Seeking Parity Not Charity

One thousand, nine hundred dollars. That’s the average difference in per-pupil spending between 40 surrounding suburban districts and Philadelphia, according to city school officials. Why the discrepancy? It comes from the way schools are paid for in Pennsylvania. The financial burden is shouldered primarily by state taxpayers and local property owners—with more state aid made available, as a rule, to less wealthy districts. The Pennsylvania Department of Education contends it’s a fair system, and that Philadelphia receives an ample portion of the spending pie, while ranking near the bottom of the state’s 501 school districts in local tax effort. Last year, the Commonwealth shelled out nearly one-fifth of its public-education dollars for the 12 percent of Pennsylvania’s children attending Philadelphia schools.
    But city school officials argue that a system which relies so heavily on local property taxes produces an uneven playing field for the state’s schoolchildren. Over the past decade, property values have risen at a slower rate in Philadelphia than in the rest of the state. The city also has experienced a decline in overall population while student enrollment has spiked. And its schools must devote more resources to the special needs created by low-income students.
    “The big challenge for Philadelphia and at least a couple hundred other school districts in Pennsylvania is fixing a broken system of funding public education,” Ramos says. “Other states have changed their funding systems so urban and rural schools are not punished by the lack of real-estate wealth in their communities. And the only way that system gets changed is for the public to demandthat change happen.”
    News articles about the most recent school budget struggle (resolved, temporarily, when the state advanced more than half of the district’s $660 million in basic education funding for the 2001 fiscal year and deferred $59 million in payments due from the district in exchange for the district’s freeze of a lawsuit) illustrate the longstanding tensions between leaders in Harrisburg and Philadelphia. Philadelphia Mayor John Street, who took office in January, expressed his dissatisfaction with the statesubsidy offered at one point, telling The Philadelphia Inquirer that it “amounts to something just short of putting the padlocks on the [school] doors as early as July. This is a bit of a judgment day in this city.”
    Tim Reeves, press secretary for Pennsylvania Governor Tom Ridge, in turn, said the district has “a credibility problem,” because it gets more money than any other district in the state and local leaders threaten each year that schools won’t be able to open.
    Hornbeck chose this time to announce big gains in standardized test scores—progress which he predicted would be threatened by budget tightening.

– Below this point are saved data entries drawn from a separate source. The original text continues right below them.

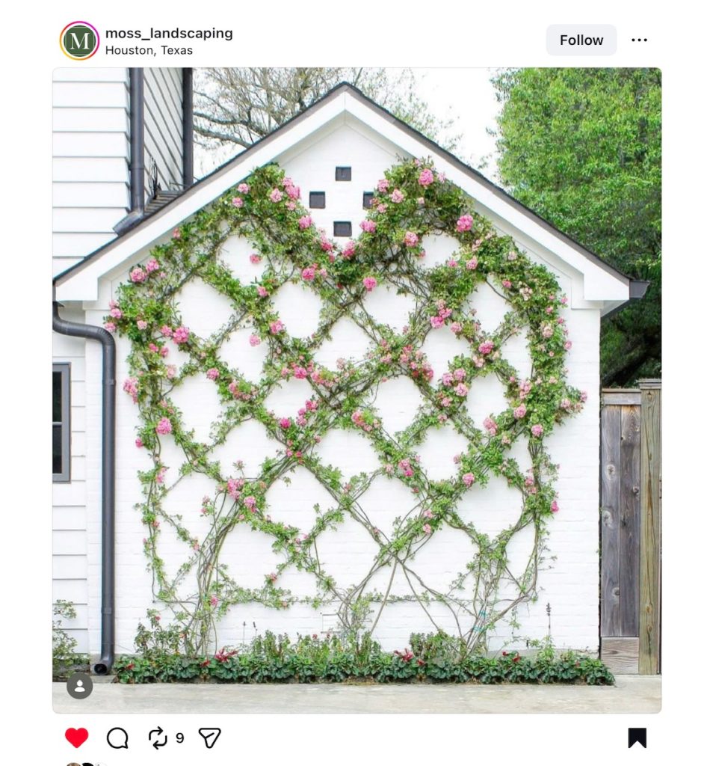Open the Houston, Texas location page
Image resolution: width=713 pixels, height=766 pixels.
click(149, 50)
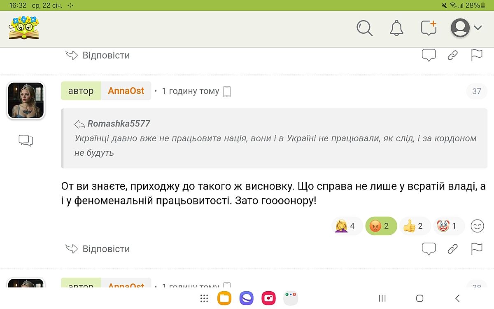Toggle the facepalm reaction with 4
Screen dimensions: 494x309
point(347,226)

In fourth grade, where students have had the most benefit from his reform plan—which includes things like full-day kindergarten and more access to computers—reading and math scores rose for the fourth consecutive year to 58 percent of students performing at or above the basic competency level (a 48 percent improvement).
    “Having 42 percent of our youngsters [in fourth grade] failing reading and math,” Reeves shot back, “should still be a very scary number for us and no cause for celebration.” Ramos, however, believes Philadelphia “has a good story to tell” and compares its academic progress favorably to other large cities—“and to many places that spend more.” Ultimately, he says, “you have to measure success in terms of how far you’ve moved, and how quickly.”
    For its part, the General Assembly recently passed the Education Empowerment Act, which would allow districts to convert some public schools into independent or charter schools with fewer staffing restrictions; expand parents’ choices about which schools their children could attend and link additional state subsidies to improvement plans that must be submitted to the state education secretary by “distressed” districts like Philadelphia.
    Although Ramos supports aspects of that plan, such as the strategic use of charter schools, he makes it clear that he doesn’t view them as a cure for education woes. “It’s not hard to look in every public-school system and find lots of success stories,” he says. “The challenge has been not having it left up to chance whether you get that extraordinary principal or that extraordinary teacher, or that great new building. The challenge is providing an opportunity for all children in cities and rural areas to have a decent shot at a quality education.”
    He concedes that the opportunity to do some things “radically different” in Philadelphia schools is appealing. “In all fairness, there’s nothing in the teachers’ contract that the school board didn’t at some point agree to,” Ramos says. “Two parties created a teachers contract that I think at times impedes our ability to effectively manage our people and our resources and serve the real needs of kids.” An example, he notes, “are the vacancy problems created in some of our poorestmiddle schools,” where it’s harder to attract teachers. (Building assignments are determined through a contractual bidding process that takes into account seniority.) “So we end up with the biggest vacancies and the least experienced teachers in the schools where you need [experience] most.”
    Neither Ramos nor Ted Kirsch, president of the Philadelphia Federation of Teachers, seemed eager to divulge how the two sides plan to resolve their differences for the next contract. But Kirsch gave Ramos cautiously good marks so far for his openness and listening skills as a board president. “I think he’s more hands-on and more involved than his two predecessors.” When a security problem came up at one of the district’s high schools lastspring, Kirsch recalls, “He picked up the phone to call me and ask how I thought we should handle it. First, I was surprised he called, because I haven’t been called in the past like that, and we were able to work out the problem so it didn’t become a crisis. It shows a different leadership style.”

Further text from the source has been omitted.